The geography of New Caledonia (Nouvelle-Calédonie), an overseas collectivity of France located in the subregion of Melanesia, makes the continental island group unique in the southwest Pacific. Among other things, the island chain has played a role in preserving unique biological lineages from the Mesozoic. It served as a waystation in the expansion of the predecessors of the Polynesians, the Lapita culture. And under the Free French it was a vital naval base for Allied Forces during the War in the Pacific.
The archipelago is located east of Australia, north of New Zealand, south of the Equator, and just west of Fiji and Vanuatu. New Caledonia comprises a main island, Grande Terre, the Loyalty Islands, and several smaller islands. Approximately half the size of Taiwan, the group has a land area of 18,575.5 square kilometres (7,172 sq mi). The islands have a coastline of 2,254 km (1,401 mi).
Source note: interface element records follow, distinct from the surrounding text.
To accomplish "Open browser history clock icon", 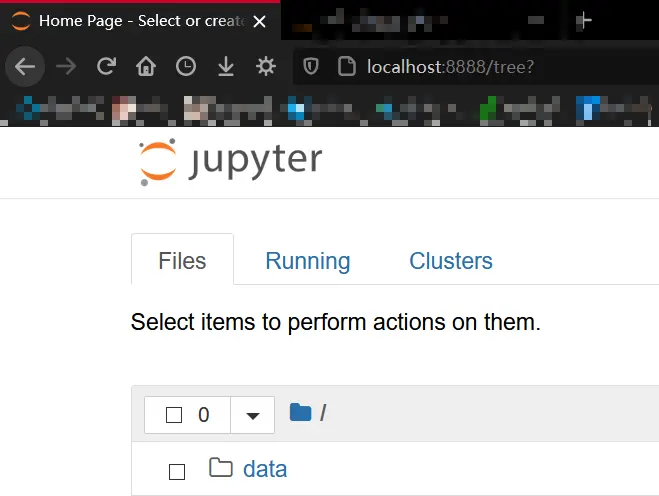I will (186, 67).
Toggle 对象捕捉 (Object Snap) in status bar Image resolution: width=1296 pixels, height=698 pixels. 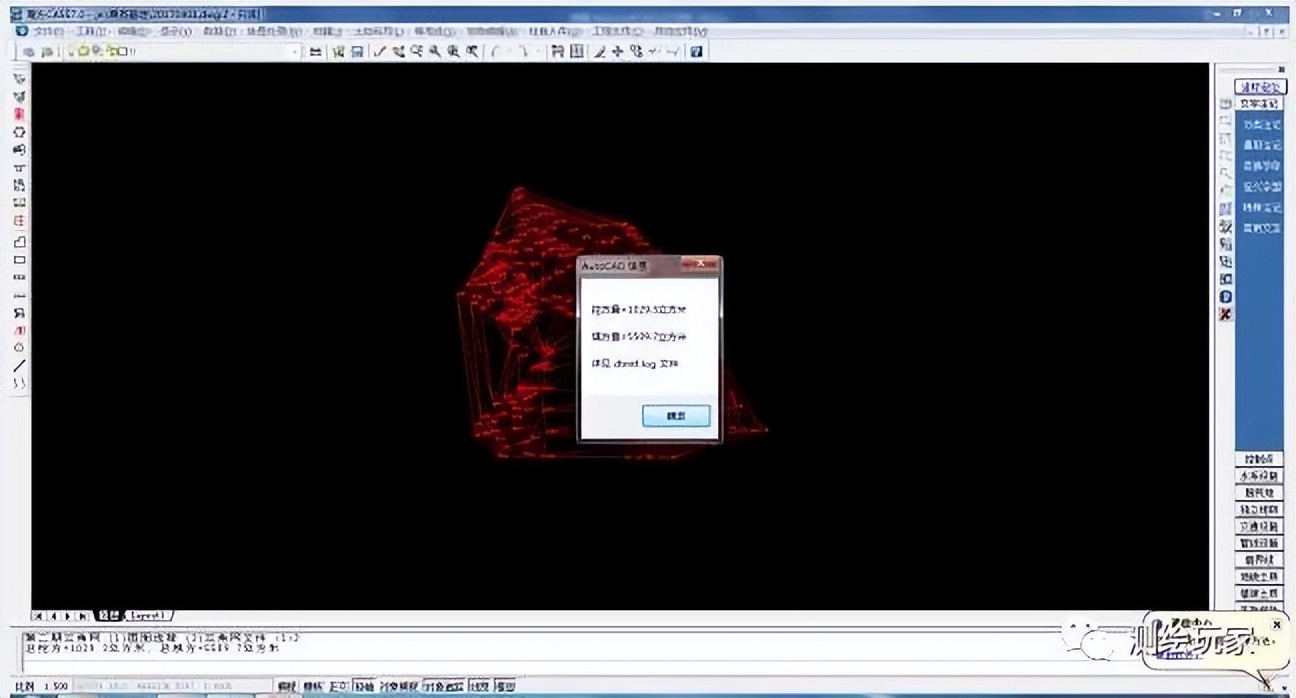pyautogui.click(x=398, y=687)
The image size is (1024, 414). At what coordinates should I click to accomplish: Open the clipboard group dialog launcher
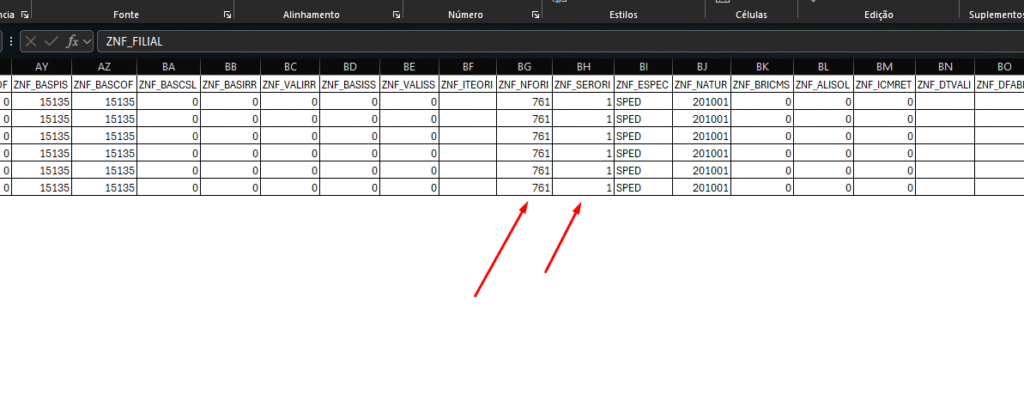pos(22,16)

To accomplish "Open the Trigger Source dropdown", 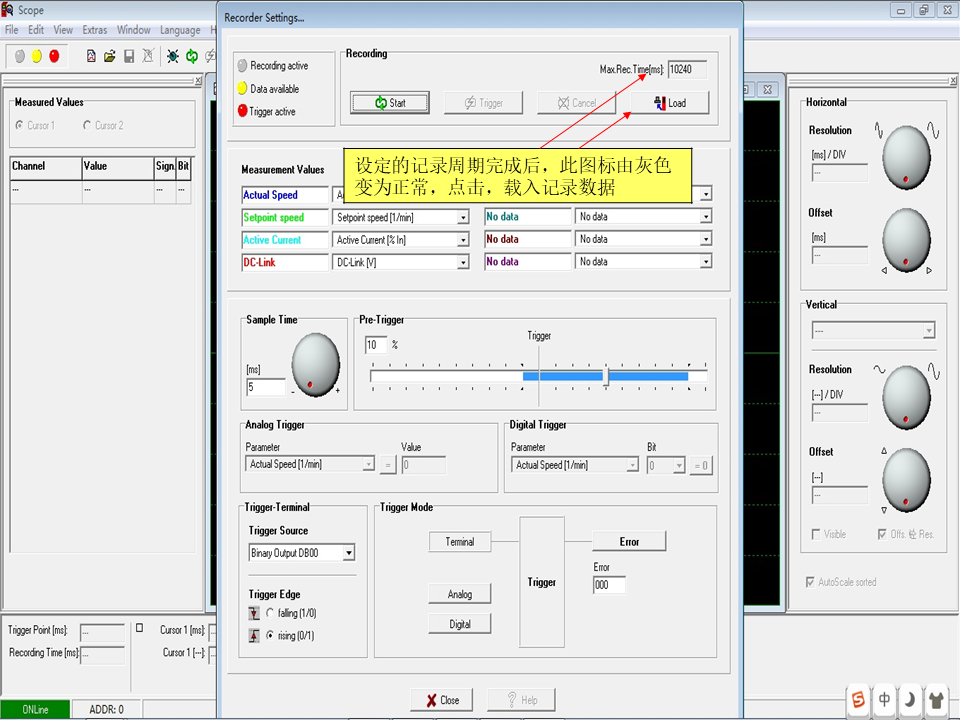I will point(349,553).
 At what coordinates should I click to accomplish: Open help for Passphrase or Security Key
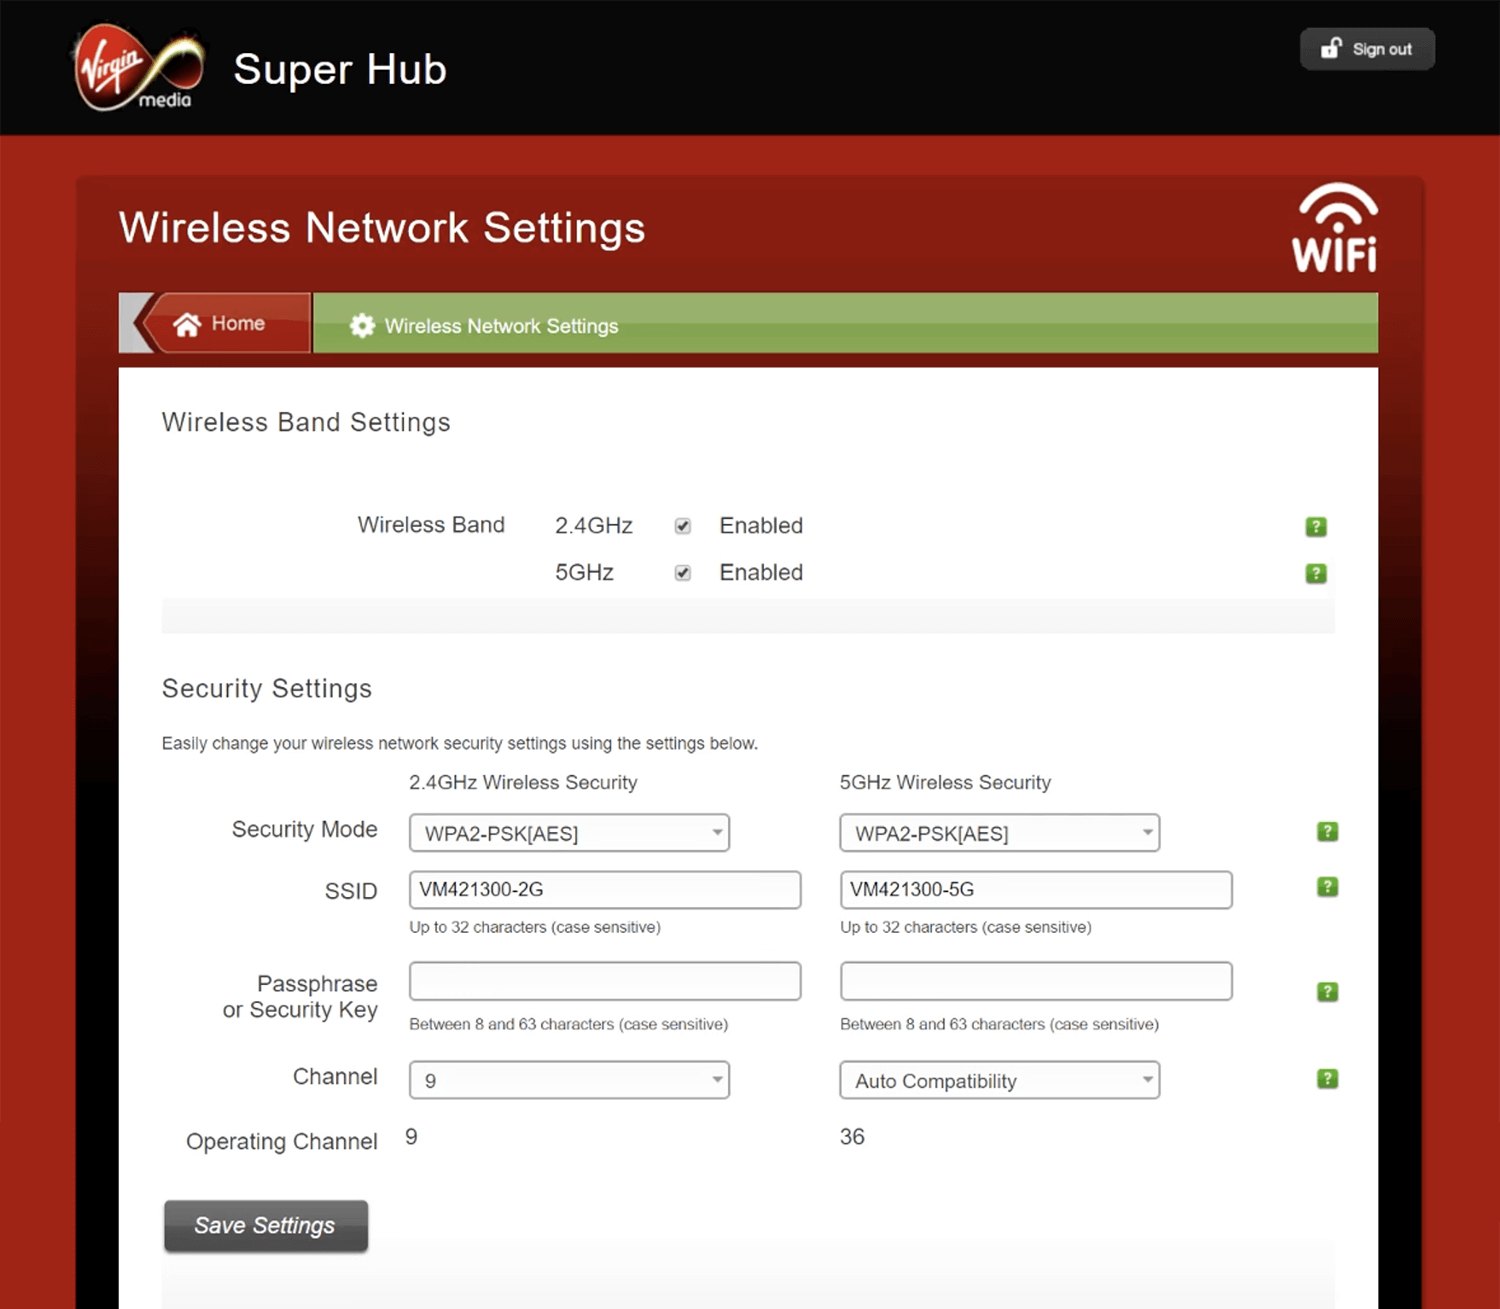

New Caledonia claims an exclusive fishing zone to a distance of 200 nmi or 370 km; 230 mi and a territorial sea of 12 nmi (22 km; 14 mi) from shore.
New Caledonia is one of the northernmost parts of an almost entirely (93%) submerged continent called Zealandia which rifted away from Antarctica between 130 and 85 million years ago (mya), and from Australia 85–60 mya. (Most of the elongated triangular continental mass of Zealandia is a subsurface plateau. New Zealand is a mountainous above-water promontory in its center, and New Caledonia is a promontory ridge on the continent's northern edge.) New Caledonia itself rifted away from Australia 65 mya, and subsequently drifted in a north-easterly direction, reaching its present position about 50 mya. Given its long stability and isolation, New Caledonia serves as a unique island refugium — a sort of biological 'ark' — hosting a unique ecosystem and preserving Gondwanan plant and animal lineages no longer found elsewhere.